The US House Financial Services Committee has asked the SEC to update its regulations to allow Bitcoin and other cryptocurrencies to be legally invested in 401(k) retirement plans.
The US Congress is urging the SEC to allow pension funds to invest in Bitcoin.
The US Congress is urging the SEC to take action following President Trump's executive order.
On December 11th, the House Financial Services Committee sent a formal letter to the Chairman of the Securities and Exchange Commission ( SEC ), Paul Atkins , requesting an update to the regulatory framework to allow Bitcoin and other digital assets to be integrated into 401(k) retirement plans.

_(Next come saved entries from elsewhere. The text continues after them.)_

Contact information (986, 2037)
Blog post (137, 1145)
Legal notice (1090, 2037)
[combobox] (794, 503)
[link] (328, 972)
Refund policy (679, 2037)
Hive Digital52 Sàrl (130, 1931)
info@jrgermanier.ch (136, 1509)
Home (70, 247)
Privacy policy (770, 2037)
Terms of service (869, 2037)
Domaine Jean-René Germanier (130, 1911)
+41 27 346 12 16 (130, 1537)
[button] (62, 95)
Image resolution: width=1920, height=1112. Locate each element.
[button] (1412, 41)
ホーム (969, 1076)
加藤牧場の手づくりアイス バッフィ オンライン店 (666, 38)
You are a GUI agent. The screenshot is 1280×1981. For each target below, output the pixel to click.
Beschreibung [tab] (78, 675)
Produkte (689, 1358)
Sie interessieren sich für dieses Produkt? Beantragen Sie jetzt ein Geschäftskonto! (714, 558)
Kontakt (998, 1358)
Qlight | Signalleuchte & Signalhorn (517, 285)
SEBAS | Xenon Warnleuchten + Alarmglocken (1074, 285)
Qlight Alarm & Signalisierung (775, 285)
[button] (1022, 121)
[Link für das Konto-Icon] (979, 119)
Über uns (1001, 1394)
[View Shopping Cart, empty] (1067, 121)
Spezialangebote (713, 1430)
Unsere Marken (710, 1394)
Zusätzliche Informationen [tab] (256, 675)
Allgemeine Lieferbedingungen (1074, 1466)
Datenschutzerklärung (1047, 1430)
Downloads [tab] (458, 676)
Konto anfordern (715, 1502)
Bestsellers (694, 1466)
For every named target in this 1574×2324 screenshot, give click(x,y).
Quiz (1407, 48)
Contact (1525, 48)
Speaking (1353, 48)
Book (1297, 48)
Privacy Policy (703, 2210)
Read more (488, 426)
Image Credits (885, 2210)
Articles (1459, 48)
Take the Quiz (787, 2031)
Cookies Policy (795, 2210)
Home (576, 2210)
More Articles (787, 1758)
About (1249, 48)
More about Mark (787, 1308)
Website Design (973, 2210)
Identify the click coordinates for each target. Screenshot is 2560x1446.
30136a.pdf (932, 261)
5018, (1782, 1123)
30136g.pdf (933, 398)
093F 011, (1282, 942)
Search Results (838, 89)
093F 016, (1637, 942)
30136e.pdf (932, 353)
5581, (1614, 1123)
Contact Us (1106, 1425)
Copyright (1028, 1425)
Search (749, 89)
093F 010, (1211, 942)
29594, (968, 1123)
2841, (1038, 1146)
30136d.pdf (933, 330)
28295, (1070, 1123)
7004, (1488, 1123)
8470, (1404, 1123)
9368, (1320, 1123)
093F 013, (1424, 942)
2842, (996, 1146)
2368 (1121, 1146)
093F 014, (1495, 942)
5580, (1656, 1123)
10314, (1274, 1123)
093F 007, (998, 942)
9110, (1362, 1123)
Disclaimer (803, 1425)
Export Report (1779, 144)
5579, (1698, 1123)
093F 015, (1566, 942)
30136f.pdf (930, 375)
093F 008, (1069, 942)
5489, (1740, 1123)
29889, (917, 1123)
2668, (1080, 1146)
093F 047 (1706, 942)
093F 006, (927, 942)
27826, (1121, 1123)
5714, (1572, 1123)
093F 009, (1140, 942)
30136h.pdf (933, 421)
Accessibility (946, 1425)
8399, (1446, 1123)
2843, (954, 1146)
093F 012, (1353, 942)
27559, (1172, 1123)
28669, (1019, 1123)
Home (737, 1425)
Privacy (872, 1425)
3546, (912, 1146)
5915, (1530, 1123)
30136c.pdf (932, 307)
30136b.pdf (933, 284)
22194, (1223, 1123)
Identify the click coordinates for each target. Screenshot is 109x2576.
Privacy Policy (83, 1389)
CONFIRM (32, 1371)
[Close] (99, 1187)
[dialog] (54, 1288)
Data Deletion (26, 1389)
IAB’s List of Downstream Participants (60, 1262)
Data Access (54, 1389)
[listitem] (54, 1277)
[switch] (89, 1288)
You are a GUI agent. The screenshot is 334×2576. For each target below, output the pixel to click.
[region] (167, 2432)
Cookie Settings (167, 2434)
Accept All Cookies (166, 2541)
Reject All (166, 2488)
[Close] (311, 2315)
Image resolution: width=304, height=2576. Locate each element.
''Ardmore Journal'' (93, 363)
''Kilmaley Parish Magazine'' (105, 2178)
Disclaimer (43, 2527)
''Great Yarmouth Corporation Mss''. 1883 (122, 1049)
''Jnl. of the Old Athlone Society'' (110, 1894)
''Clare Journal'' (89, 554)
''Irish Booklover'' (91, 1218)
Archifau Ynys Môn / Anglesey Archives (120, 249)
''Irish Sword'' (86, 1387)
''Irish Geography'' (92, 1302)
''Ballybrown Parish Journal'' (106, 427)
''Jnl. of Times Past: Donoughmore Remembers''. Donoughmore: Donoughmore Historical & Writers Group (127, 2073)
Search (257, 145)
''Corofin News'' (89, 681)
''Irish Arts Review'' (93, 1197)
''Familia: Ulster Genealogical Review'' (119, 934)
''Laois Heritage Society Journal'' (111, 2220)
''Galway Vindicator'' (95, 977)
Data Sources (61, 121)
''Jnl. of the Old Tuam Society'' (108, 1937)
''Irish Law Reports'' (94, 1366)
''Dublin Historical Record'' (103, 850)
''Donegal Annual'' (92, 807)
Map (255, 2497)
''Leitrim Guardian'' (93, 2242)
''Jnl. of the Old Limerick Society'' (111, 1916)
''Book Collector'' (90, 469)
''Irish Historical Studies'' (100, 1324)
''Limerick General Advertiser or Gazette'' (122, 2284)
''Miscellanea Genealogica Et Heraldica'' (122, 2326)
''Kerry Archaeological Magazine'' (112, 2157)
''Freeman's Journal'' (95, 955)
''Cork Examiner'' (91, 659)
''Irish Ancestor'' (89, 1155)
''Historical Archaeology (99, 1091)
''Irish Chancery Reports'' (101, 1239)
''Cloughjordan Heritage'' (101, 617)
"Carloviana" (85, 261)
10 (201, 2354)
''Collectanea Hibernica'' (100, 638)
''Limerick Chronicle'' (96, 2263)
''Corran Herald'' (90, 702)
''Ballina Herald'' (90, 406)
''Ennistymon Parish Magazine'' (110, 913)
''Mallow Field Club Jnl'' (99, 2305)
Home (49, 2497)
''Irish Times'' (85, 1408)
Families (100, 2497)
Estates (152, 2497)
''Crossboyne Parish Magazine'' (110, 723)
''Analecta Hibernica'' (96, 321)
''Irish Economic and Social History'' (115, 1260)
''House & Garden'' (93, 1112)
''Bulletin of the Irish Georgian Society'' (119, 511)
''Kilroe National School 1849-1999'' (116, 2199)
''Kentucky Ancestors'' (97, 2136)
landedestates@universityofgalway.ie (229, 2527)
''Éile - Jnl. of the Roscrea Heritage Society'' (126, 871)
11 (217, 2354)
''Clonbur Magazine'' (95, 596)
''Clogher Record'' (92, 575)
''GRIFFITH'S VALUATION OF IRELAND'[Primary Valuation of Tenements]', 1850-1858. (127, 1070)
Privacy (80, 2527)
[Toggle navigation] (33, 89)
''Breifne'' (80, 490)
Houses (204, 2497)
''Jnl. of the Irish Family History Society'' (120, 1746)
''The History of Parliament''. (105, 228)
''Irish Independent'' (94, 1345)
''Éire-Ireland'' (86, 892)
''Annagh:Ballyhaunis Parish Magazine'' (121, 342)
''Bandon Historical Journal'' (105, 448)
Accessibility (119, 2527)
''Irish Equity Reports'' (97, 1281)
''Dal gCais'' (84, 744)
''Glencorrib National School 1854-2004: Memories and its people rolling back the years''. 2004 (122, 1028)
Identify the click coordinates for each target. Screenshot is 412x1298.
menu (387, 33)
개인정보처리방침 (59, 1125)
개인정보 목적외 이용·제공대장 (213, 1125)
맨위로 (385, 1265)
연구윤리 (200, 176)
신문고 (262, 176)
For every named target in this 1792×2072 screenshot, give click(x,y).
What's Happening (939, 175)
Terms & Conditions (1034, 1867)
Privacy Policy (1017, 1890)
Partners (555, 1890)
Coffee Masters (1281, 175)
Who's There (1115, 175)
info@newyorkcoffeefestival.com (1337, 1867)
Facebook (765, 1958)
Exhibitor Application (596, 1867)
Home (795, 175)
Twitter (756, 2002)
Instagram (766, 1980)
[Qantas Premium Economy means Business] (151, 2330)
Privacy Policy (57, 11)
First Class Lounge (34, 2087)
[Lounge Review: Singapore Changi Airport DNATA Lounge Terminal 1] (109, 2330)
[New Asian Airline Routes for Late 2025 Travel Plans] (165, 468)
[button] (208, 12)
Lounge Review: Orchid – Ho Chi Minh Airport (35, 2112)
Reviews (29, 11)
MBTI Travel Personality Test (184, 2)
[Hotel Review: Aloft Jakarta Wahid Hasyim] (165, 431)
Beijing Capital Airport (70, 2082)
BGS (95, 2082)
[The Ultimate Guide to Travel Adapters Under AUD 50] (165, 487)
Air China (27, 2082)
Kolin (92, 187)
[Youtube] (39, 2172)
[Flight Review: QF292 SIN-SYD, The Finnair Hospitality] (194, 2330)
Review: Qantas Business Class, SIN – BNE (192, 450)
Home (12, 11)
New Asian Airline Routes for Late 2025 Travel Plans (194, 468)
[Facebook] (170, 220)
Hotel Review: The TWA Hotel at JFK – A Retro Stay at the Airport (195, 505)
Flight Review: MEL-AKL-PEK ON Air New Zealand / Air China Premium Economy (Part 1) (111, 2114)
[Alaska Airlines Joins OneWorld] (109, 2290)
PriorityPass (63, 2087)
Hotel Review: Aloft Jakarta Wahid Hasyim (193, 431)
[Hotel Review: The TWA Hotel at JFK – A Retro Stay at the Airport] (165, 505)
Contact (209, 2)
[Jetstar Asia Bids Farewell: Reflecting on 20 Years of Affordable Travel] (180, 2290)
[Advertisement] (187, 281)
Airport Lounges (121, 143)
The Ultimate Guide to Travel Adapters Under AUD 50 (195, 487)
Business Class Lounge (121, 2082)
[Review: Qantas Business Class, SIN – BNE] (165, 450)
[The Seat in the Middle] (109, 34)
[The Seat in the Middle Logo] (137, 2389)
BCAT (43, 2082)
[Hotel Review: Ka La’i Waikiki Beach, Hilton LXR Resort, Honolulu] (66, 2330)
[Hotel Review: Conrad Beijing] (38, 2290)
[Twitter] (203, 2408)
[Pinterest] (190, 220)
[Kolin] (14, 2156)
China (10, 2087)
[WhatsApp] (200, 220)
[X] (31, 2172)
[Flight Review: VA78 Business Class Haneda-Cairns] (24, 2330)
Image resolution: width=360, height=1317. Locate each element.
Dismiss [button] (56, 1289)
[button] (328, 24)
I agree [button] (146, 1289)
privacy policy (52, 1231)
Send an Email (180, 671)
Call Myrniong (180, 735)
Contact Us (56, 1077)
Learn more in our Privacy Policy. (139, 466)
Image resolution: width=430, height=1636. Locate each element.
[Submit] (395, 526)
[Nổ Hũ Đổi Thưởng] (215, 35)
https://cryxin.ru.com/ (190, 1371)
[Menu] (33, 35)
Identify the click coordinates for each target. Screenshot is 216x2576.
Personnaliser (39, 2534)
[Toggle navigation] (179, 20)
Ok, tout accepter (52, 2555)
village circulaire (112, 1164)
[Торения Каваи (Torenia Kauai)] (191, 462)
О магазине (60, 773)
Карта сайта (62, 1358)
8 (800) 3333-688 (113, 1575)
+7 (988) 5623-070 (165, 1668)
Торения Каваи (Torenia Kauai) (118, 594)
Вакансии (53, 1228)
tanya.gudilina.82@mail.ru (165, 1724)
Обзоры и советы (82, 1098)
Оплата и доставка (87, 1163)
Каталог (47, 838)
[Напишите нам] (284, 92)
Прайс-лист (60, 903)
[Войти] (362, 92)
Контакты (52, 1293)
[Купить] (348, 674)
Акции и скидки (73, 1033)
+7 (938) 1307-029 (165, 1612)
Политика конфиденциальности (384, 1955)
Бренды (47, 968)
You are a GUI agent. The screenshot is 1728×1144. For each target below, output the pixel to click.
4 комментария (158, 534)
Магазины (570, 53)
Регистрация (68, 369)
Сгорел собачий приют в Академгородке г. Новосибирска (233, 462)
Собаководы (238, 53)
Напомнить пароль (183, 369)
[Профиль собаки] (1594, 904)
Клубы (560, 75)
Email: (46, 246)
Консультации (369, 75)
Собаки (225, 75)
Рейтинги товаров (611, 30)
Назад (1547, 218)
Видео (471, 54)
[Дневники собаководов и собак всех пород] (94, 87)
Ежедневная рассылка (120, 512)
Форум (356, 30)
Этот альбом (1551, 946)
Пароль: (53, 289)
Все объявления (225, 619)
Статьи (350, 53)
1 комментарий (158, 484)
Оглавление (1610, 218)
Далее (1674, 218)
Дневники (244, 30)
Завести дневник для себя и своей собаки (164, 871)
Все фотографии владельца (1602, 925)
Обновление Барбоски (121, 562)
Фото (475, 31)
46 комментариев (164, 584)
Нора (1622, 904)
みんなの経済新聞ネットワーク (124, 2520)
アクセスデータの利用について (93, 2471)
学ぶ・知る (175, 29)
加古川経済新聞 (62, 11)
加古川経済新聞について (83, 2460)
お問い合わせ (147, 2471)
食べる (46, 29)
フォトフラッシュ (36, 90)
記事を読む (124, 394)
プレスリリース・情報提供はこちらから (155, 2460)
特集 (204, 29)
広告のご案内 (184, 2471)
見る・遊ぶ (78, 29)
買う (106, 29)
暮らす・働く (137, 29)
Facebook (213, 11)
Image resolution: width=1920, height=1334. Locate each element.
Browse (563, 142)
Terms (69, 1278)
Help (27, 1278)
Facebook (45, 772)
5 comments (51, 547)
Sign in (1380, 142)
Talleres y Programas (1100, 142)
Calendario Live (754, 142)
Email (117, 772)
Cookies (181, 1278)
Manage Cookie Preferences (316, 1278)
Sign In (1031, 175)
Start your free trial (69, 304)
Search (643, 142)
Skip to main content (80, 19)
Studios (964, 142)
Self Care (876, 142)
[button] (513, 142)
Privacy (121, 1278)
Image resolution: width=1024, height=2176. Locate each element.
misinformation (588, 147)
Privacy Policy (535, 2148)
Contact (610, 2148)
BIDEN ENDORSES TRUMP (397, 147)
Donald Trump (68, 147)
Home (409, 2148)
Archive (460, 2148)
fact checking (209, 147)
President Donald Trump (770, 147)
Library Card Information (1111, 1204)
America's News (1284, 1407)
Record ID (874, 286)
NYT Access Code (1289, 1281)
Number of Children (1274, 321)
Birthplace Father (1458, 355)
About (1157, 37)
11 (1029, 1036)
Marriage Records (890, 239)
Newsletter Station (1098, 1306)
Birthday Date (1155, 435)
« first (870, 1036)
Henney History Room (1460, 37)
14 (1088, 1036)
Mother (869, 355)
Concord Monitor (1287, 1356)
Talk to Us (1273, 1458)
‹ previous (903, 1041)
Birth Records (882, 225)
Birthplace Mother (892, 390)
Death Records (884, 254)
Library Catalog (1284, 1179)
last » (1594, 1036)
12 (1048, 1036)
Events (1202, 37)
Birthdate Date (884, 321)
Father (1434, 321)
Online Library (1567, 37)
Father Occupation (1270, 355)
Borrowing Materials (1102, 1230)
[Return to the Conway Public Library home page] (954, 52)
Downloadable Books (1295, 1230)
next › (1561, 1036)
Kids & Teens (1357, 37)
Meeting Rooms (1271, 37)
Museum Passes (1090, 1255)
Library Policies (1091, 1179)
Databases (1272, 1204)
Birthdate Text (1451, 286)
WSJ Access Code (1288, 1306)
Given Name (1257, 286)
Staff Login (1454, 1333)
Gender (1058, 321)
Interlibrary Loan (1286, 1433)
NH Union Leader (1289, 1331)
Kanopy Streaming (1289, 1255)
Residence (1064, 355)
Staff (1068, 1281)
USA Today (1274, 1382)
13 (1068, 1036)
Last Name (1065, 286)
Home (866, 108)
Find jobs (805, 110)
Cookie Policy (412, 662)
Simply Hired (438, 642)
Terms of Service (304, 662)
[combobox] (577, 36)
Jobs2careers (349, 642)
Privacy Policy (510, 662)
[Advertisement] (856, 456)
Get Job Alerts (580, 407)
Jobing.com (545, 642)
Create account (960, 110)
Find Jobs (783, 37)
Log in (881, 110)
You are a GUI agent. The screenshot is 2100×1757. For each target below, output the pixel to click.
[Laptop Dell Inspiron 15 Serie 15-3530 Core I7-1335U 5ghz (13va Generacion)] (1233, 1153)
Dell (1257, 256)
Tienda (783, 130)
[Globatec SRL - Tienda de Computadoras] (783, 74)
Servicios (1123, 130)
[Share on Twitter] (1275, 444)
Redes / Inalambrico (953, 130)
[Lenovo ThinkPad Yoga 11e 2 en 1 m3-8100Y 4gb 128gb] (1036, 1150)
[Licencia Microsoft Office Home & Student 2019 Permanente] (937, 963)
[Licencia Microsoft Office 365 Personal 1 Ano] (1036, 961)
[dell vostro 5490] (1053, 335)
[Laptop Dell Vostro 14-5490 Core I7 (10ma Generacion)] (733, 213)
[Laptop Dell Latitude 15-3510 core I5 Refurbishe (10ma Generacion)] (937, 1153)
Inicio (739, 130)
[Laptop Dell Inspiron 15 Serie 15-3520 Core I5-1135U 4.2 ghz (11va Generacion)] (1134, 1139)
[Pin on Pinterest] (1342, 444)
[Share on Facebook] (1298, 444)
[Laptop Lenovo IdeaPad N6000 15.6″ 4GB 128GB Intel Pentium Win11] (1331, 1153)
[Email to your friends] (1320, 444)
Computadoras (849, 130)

This move is XEM as a follow-up to President Donald Trump's August 2025 executive order titled "Democratizing Access to Alternative Assets for 401(k) Investors," which aims to expand American workers' access to alternative assets such as crypto, real estate, and private equity funds.
According to the executive order, all U.S. citizens have the right to choose to invest in non-traditional asset classes when they have the appropriate financial means, provided that fund managers ensure trust standards, risk assessment, and product transparency.
- A key point in the House proposal is to broaden the definition of an eligible investor, a long-standing barrier that has prevented many ordinary workers from accessing sophisticated financial products.
Accordingly, in addition to the wealthy (those with assets exceeding $1 million or income exceeding $200,000 per year), individuals with professional qualifications, financial experience, or who pass an investment aptitude test will also be allowed to participate in crypto-linked retirement funds.
This means that teachers, engineers, nurses, or skilled workers—those with basic financial literacy—will also be able to allocate a portion of their retirement portfolio to Bitcoin or other digital asset funds.
- A 401(k) is an employer-sponsored retirement savings program in the U.S. that allows employees to set aside a portion of their pre-tax salary for a fund, which is further contributed to by the company, and benefits from tax advantages, helping to build assets for old age.
SEC signals greater openness to digital assets
Under Chairman Paul Atkins, the SEC is demonstrating a softer and more constructive approach to digital assets.
- Atkins has launched initiatives to clearly define the line between digital assets as securities or commodities, and to establish a unified regulatory framework for custody, trading, and disclosure.
- The SEC recently officially released a draft framework for regulating the crypto market, aiming to establish a unified regulatory mechanism for the entire crypto market in the United States, while also granting more direct authority to the Commodity Futures Trading Commission (CFTC).
New opportunities for American workers?
Lawmakers argue that adding crypto to retirement portfolios helps diversify assets and increase long-term profitability, especially given the growing interest of young people in Bitcoin and digital assets.
However, critics remain concerned, arguing that crypto is extremely volatile and could cause people to lose a significant portion of their retirement funds if the market reverses. Some experts recommend setting maximum allocation limits (e.g., 5–10%) and requiring funds to be transparent about risks.
According to analysts, if the SEC approves the new regulations, Bitcoin could become a default asset in 401(k) schemes, alongside stocks, bonds, and ETFs. This would be a historic milestone, pushing crypto deeper into the US's more than $7 trillion retirement financial system.